[Start of Attachment]

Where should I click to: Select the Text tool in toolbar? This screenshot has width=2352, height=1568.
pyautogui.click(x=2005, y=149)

[End of Attachment]
[Start of Attachment]

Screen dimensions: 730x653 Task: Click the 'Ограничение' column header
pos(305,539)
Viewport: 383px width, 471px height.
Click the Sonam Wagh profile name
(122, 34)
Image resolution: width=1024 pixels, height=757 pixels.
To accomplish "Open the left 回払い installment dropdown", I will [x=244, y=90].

[End of Attachment]

• YOUR ASSIGNMENT: Using the records above, write out exactly the lines between the one holding "Screen dimensions: 730x653" and the one holding "Image resolution: width=1024", inclusive; leave everything else out.

• EXPECTED ANSWER:
Screen dimensions: 730x653 Task: Click the 'Ограничение' column header
pos(305,539)
Viewport: 383px width, 471px height.
Click the Sonam Wagh profile name
(122, 34)
Image resolution: width=1024 pixels, height=757 pixels.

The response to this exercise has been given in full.